This is a photo of a pyrite cube, possibly from Washington State. The side-lighting in the photo highlights the topographic-like striations on the surface, while the black areas are reflecting the camera lens/possibly the room (the shutter speed is fast enough to eliminate any environmental light). The edge at the top of the photo is irregular as a chunk of the specimen was broken off at some point (or maybe it was part of a larger cluster).


Detail view.


Side 1

Side 2

Approximate Photo Location (Side 1)


Magnification: ~3.25X

Field of view: ~5/16” x 7/16“ (7.4mm x 11.1mm)

Images in focus stack: 30


From what I can tell, the striations on the face are caused by the crystals alternating between cubic (square) and pyritohedral (pentagon) forms as they grow (1, 3).
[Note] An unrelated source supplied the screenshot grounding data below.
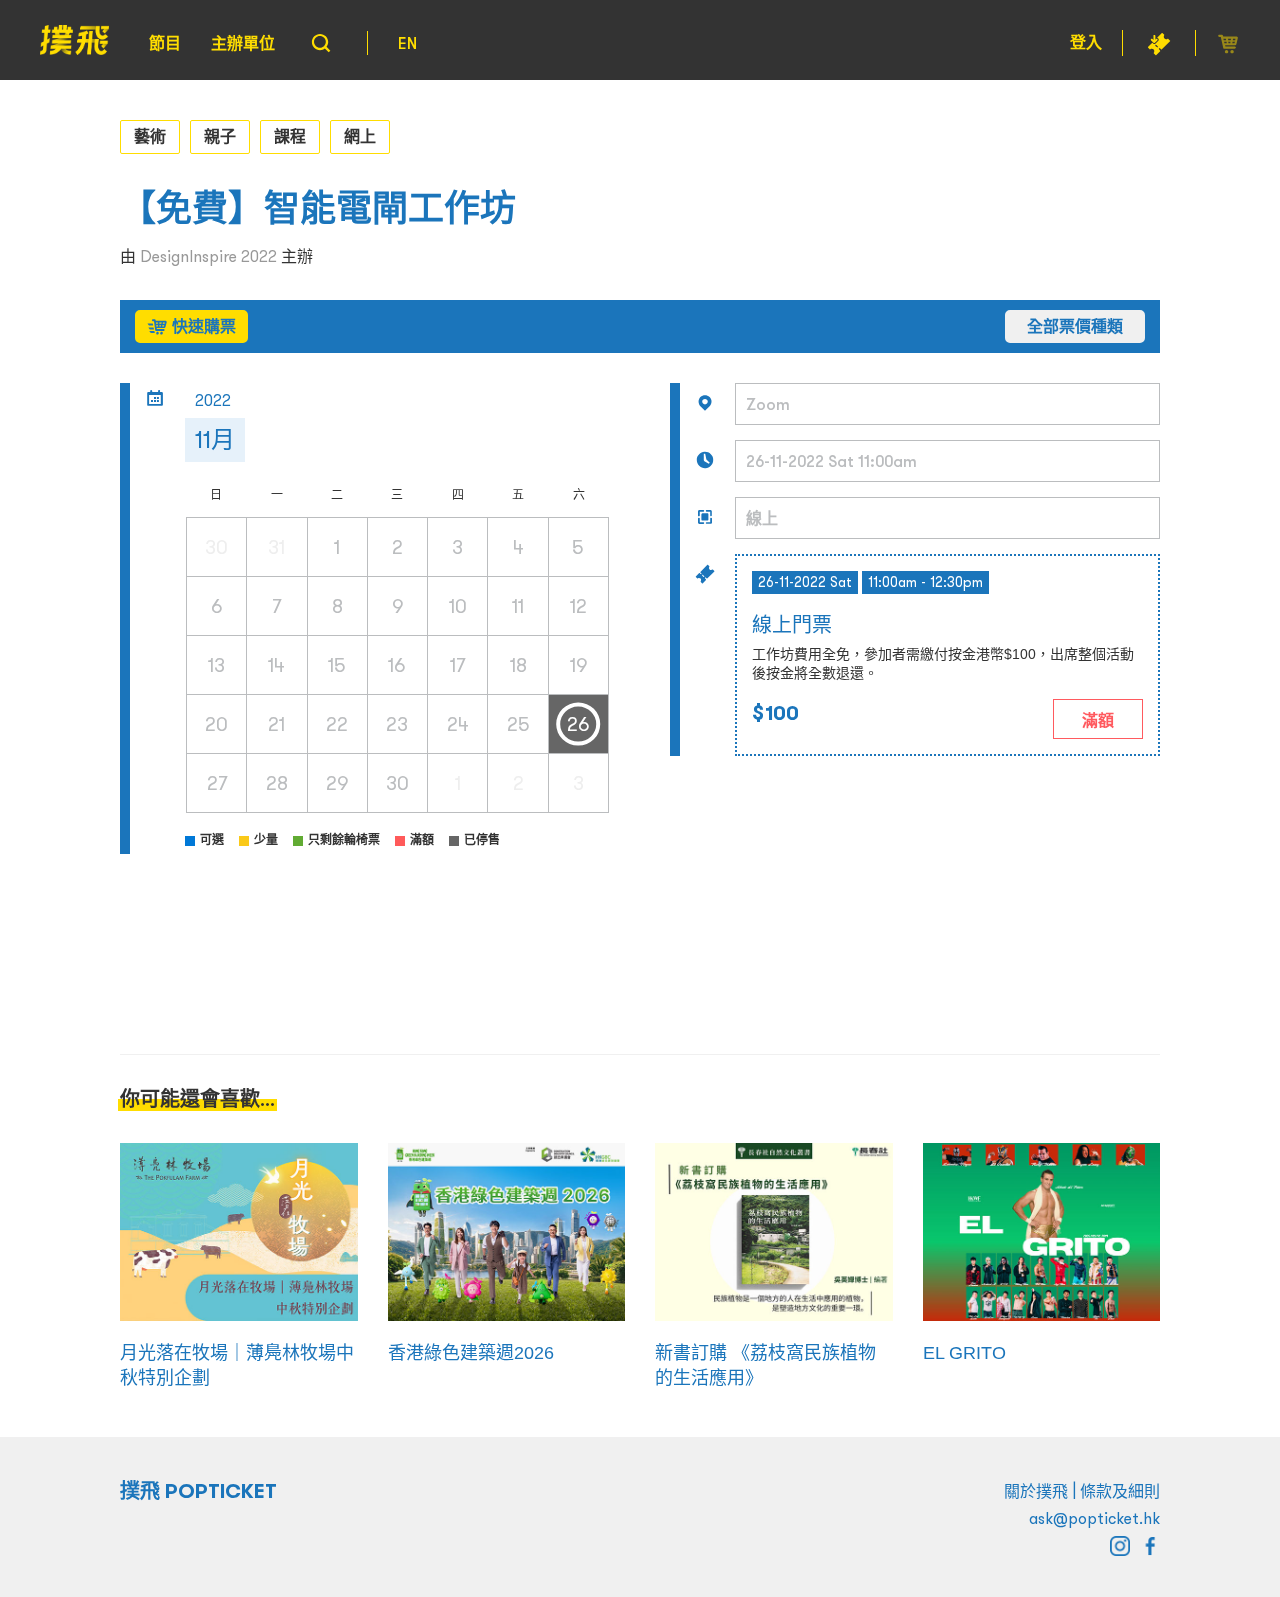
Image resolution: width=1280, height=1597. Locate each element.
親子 (220, 136)
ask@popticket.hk (1094, 1518)
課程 (290, 136)
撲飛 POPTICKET (198, 1491)
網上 (360, 136)
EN (407, 43)
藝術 (150, 136)
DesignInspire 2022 (208, 256)
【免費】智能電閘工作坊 (318, 208)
The illustrations below show the different orientations of the striations. It is kind of interesting that their overall direction is perpendicular to the edge of the cube and they run in three directions, where the front face of the cube matches the back face, the top face matches the bottom face, and the right face matches the left face (2, 3).


1. Brigham Young University. (n.d.). Pyrite (#70). Retrieved from the BYU Geology Department.

2. Van Dommelen, R. (n.d.). Pyrite. Retrieved from The Mineralogy of Nova Scotia.

3. Crystalography for dummies: Pyrite cubes. (2014). Retrieved from Mindat.